Screenshot and document pointing data
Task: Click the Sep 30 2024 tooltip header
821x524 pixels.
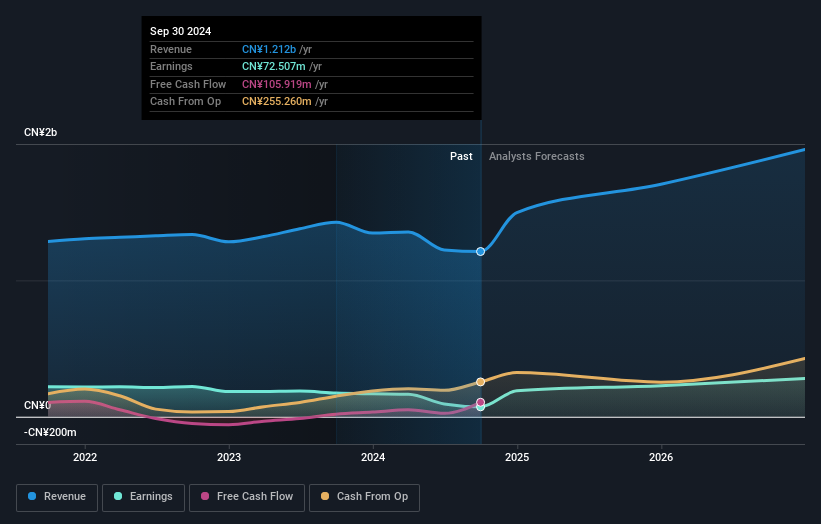Action: [181, 32]
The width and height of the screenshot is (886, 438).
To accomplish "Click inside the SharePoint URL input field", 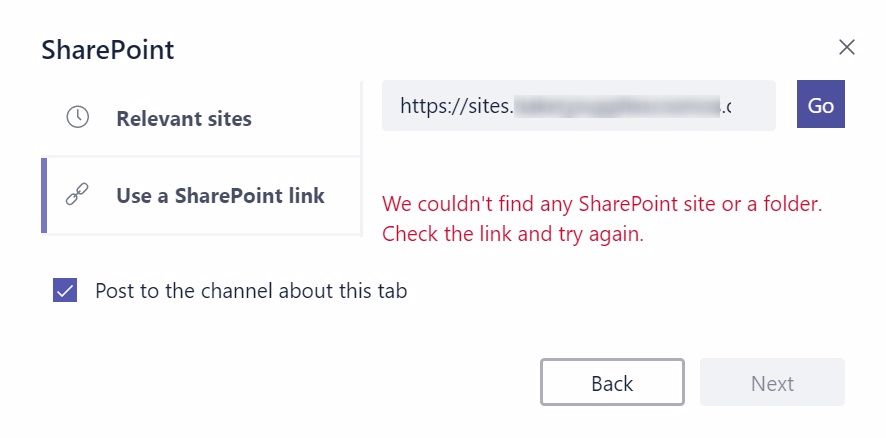I will coord(579,105).
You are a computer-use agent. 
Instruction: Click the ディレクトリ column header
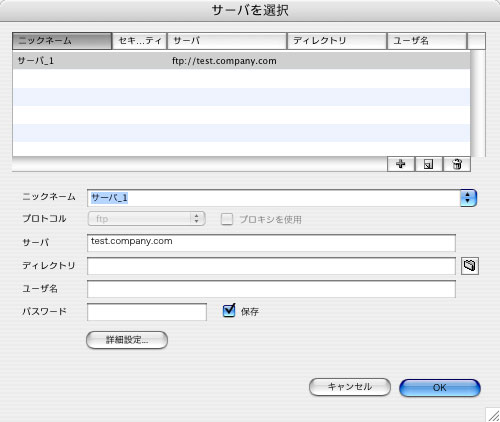pos(337,41)
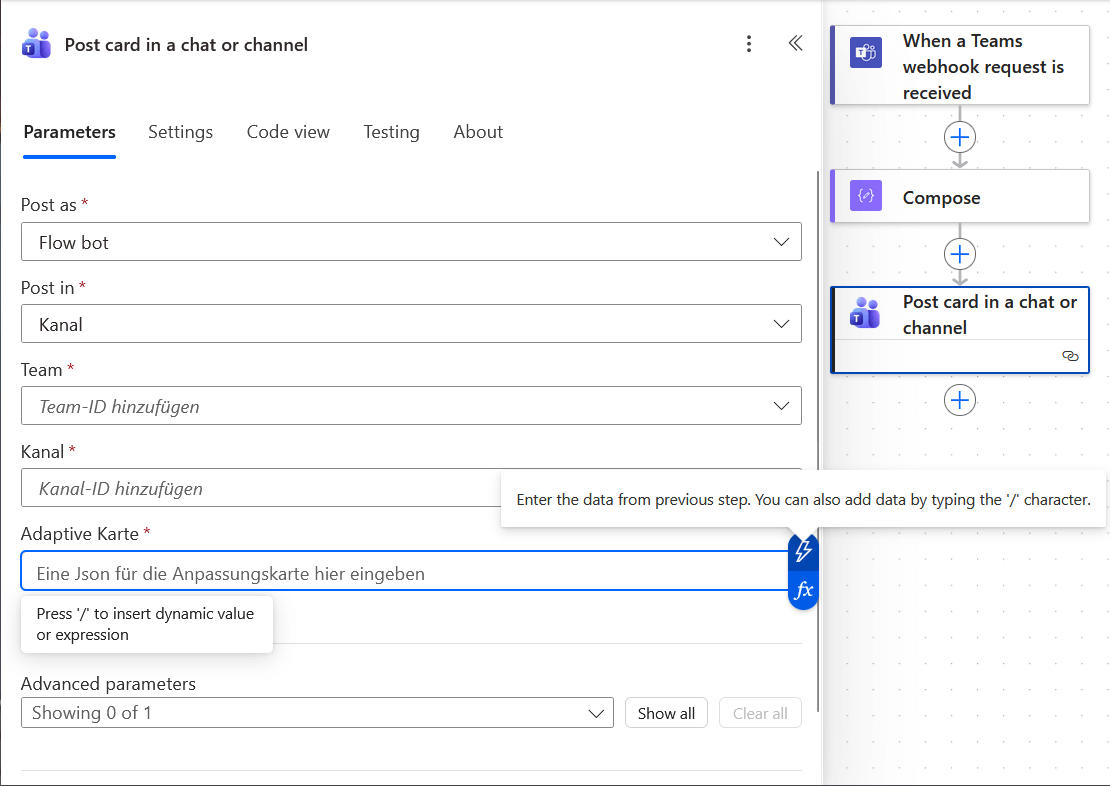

● WHAT YOU SHOULD DO
Find each line in the items above that contains the string "header", matching case exactly, and copy those lines.

● EXERCISE RESULT
Task: Click the Sep 30 2024 tooltip header
Instruction: Click the ディレクトリ column header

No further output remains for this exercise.